Pentingnya brand yang kuat dan kompleksitas yang dijelaskan di atas menyebabkan anggaran pemasaran terus membengkak. Dalam banyak kasus, peningkatan ini didasarkan pada pemikiran bahwa "lebih banyak lebih baik", bahkan pada saat penjualan stagnan atau bahkan menyusut, setidaknya untuk sementara, karena krisis Covid-19.
Di beberapa sektor, pengeluaran pemasaran mulai melebihi pertumbuhan penjualan, sebuah fenomena yang sudah lama tidak terlihat.
Survei McKinsey menemukan bahwa 78 persen CEO sekarang mengandalkan CMO untuk berkontribusi pada pertumbuhan, yang berarti CMO harus menerjemahkan pemasaran corong penuh ke dalam alokasi anggaran untuk brand dan margin.
Namun sementara itu, divisi keuangan, dewan pengawas, dan investor menempatkan "sekrup" ke pemimpin pemasaran.
Dengan demikian, apakah benar-benar mungkin untuk melakukan keduanya? Dapatkah brand diperkuat dan margin ditingkatkan dengan menangani permintaan, transaksi, dan loyalitas secara sistematis?
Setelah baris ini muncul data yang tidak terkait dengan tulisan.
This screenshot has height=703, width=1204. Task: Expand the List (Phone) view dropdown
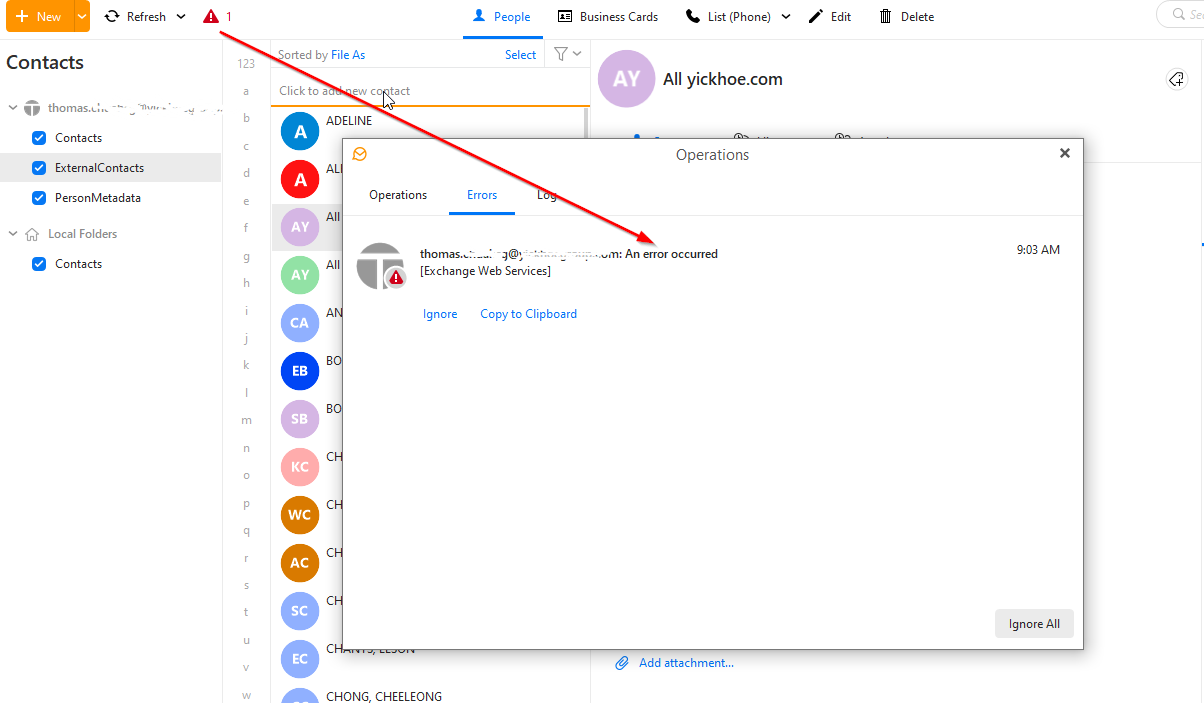[x=785, y=17]
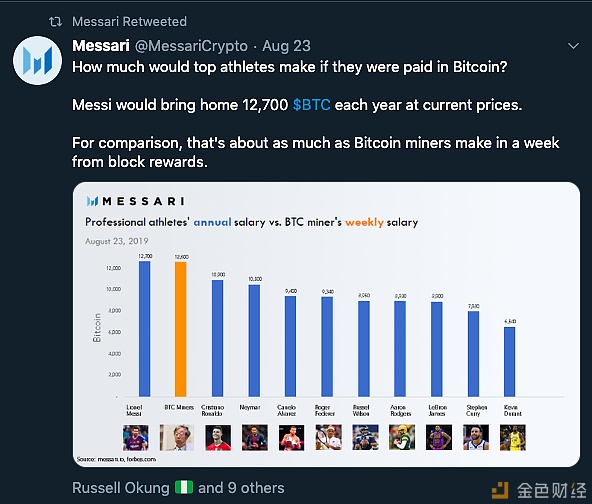Select the orange BTC Miners bar

[180, 329]

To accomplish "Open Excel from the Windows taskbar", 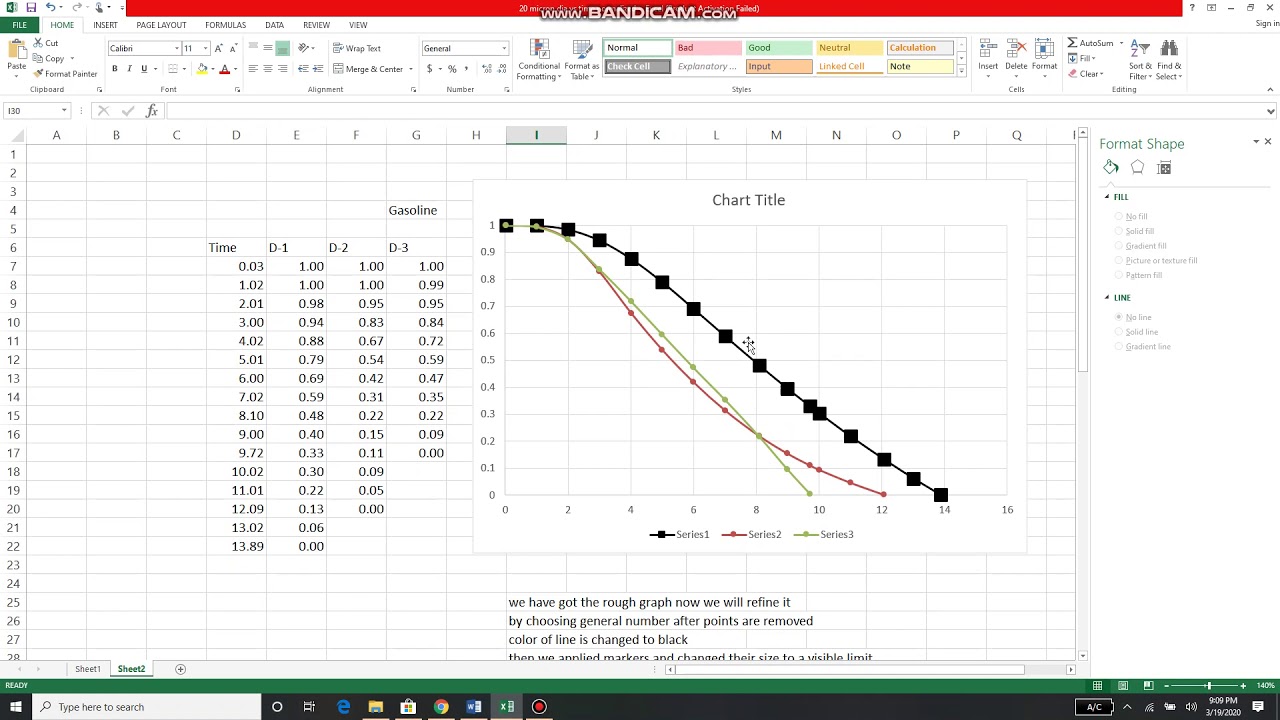I will pyautogui.click(x=507, y=707).
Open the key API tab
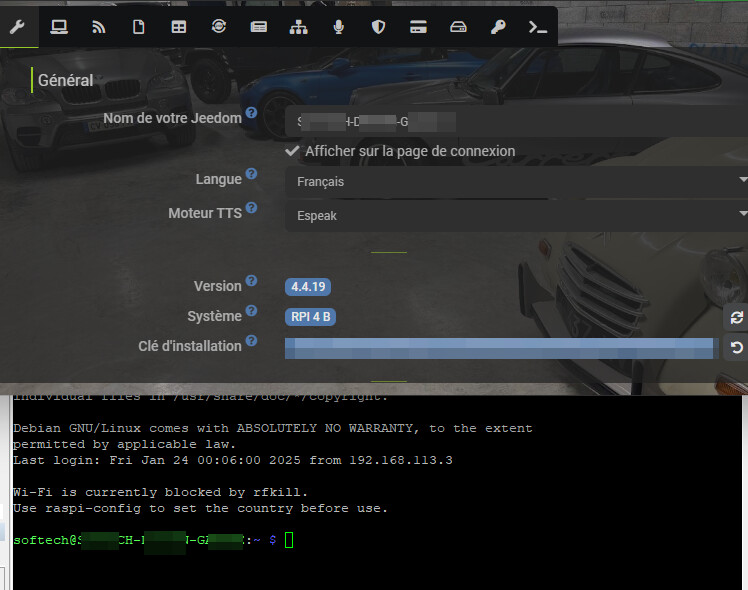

Jawabannya, "Ya", itu mungkin.
Masalahnya adalah banyak pendekatan yang secara tradisional diadopsi oleh perusahaan barang konsumer untuk mengelola anggaran pemasaran mereka (misalnya, "iklan untuk penjualan" atau "berbagi suara") sudah ketinggalan zaman.
Dan meskipun organisasi memiliki data untuk pengelolaan anggaran berbasis fakta, data tersebut seringkali tidak digunakan secara cukup konsisten.
Sudah menjadi pengetahuan umum di antara hampir semua pembuat keputusan pemasaran, yaitu mendambakan solusi sederhana untuk menavigasi masa baru yang kompleks ini.
Sehingga, tidak mengherankan jika mereka tergoda oleh bisikan manis dari pakar pemasaran kinerja yang menjanjikan pengembalian langsung untuk setiap rupiah yang diinvestasikan.